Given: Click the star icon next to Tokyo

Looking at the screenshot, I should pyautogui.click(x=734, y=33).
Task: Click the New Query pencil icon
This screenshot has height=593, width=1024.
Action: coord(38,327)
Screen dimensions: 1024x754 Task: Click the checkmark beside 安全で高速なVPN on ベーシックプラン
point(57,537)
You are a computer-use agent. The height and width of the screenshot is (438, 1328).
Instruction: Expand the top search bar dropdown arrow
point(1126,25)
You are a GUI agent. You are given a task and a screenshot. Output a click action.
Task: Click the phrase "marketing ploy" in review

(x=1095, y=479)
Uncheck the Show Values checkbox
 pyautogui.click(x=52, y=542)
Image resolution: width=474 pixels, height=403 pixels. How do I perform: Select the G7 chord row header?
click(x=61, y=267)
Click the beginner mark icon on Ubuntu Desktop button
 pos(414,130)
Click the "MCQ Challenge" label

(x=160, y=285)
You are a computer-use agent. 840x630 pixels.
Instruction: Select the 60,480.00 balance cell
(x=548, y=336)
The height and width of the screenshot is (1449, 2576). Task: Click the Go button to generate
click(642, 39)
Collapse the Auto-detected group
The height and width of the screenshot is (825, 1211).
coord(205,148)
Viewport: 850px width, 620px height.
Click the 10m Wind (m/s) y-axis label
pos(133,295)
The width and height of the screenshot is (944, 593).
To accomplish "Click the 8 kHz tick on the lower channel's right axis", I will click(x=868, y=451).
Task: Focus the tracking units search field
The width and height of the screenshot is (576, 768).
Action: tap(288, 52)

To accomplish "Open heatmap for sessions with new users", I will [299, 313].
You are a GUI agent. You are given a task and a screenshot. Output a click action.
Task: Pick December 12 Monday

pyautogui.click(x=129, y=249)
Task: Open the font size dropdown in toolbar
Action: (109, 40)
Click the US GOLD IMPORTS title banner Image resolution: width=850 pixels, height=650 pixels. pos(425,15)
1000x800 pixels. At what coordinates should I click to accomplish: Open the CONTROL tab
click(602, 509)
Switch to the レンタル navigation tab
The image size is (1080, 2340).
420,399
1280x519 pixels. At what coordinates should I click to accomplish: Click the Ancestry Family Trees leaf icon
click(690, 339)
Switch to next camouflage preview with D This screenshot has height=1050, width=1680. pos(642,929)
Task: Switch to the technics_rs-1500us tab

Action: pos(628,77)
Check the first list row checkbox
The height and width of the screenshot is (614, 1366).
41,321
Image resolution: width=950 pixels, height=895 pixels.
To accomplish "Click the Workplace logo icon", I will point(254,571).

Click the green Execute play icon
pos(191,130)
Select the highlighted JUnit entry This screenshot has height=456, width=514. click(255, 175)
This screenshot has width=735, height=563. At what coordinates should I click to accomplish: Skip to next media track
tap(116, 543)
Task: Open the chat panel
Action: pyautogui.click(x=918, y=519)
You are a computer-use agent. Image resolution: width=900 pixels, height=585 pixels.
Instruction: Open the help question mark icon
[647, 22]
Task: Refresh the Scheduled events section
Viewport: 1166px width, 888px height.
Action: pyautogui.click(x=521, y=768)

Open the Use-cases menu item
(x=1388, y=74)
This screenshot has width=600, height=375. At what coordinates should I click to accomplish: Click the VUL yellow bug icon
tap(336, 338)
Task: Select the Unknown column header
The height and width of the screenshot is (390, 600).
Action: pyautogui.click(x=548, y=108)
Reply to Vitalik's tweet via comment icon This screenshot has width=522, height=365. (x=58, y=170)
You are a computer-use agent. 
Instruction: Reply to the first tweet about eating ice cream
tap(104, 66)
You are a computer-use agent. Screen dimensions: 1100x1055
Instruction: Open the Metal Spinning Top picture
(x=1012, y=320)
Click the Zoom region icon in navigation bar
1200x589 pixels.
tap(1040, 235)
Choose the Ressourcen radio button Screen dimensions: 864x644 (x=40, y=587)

◆ ◆ ◆

What you need to do = Wherever the string "computer" appears in a line of the records above, copy that line.

Response to this exercise =
You are a computer-use agent. The height and width of the screenshot is (438, 1328).
You are a computer-use agent. 840x630 pixels.
You are a computer-use agent. Image resolution: width=900 pixels, height=585 pixels.
You are a computer-use agent. 
You are a computer-use agent. Screen dimensions: 1100x1055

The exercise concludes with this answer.